**PROBLEM TO WORK ON:**
Filter out every line below that lacks "agent", and copy the rest.

**Records excerpted from a collection:**

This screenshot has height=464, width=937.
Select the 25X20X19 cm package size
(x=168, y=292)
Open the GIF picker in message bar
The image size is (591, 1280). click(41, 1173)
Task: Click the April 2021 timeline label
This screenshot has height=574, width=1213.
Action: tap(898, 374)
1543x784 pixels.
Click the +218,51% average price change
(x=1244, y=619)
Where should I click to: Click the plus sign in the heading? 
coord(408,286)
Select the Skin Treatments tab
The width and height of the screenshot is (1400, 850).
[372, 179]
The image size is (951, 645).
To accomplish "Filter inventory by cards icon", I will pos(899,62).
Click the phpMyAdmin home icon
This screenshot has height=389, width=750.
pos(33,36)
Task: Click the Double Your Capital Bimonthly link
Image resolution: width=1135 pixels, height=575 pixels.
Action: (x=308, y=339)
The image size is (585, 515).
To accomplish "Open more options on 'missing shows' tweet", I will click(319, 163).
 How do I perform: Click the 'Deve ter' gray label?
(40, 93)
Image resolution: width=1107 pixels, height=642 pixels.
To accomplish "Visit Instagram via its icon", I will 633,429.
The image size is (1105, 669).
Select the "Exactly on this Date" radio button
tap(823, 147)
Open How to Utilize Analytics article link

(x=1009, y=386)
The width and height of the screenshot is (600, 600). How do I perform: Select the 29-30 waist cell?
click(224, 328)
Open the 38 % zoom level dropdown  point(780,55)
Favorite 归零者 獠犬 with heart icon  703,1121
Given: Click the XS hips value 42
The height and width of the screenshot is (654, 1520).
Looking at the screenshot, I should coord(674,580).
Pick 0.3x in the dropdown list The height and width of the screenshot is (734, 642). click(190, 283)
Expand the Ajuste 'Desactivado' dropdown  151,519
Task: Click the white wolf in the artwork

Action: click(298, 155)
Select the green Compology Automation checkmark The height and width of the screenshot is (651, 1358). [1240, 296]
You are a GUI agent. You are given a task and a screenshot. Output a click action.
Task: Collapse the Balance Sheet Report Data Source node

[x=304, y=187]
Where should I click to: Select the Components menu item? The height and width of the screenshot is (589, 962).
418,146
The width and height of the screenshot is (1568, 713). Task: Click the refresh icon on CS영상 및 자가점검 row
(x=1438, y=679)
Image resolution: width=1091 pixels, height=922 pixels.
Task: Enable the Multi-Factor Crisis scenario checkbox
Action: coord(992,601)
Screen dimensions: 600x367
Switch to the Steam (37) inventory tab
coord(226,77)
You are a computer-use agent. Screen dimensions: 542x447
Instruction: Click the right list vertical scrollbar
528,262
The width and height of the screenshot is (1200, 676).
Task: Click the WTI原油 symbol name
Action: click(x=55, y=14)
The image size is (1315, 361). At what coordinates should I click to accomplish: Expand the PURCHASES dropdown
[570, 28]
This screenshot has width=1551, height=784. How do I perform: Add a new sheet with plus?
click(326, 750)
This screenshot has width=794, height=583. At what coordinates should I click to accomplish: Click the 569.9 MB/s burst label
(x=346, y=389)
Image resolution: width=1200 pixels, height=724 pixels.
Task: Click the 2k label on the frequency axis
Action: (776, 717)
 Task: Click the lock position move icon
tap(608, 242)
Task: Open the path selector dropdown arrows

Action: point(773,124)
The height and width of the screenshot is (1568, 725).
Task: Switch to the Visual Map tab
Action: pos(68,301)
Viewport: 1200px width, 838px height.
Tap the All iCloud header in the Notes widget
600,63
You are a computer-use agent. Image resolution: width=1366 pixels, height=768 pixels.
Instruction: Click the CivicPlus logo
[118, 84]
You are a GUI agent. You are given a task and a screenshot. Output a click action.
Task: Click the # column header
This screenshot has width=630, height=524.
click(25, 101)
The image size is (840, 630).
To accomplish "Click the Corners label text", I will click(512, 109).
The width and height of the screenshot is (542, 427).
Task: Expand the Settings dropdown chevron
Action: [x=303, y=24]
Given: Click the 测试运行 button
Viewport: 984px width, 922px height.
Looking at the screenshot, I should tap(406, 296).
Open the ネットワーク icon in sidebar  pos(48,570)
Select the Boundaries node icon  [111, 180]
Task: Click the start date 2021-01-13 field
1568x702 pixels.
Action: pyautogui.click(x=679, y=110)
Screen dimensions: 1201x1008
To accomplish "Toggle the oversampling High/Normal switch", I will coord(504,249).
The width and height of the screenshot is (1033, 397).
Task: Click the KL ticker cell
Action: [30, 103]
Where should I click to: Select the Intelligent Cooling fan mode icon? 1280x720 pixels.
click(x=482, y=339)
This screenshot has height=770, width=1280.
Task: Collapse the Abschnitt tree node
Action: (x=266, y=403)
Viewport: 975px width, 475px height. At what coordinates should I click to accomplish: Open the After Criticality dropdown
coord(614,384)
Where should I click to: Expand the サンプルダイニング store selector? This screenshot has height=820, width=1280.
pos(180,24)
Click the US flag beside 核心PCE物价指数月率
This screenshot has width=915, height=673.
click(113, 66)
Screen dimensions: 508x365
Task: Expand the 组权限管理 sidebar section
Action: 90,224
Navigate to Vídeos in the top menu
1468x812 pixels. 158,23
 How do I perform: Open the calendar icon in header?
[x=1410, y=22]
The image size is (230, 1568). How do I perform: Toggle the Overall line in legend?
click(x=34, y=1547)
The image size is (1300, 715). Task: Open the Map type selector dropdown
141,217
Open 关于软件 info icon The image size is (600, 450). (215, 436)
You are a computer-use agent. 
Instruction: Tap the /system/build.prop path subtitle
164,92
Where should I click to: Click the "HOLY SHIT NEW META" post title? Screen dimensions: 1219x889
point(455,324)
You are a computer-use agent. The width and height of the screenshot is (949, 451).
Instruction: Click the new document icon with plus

**EXERCISE RESPONSE:**
You are a GUI agent. You are given a task and a screenshot. Output a click action.
You are a computer-use agent. Screen dimensions: 542x447
You are a computer-use agent. Image resolution: width=1366 pixels, height=768 pixels.
You are a GUI agent. You are given a task and a screenshot. Output a click action.
You are a computer-use agent. 
You are a computer-use agent. The width and height of the screenshot is (949, 451).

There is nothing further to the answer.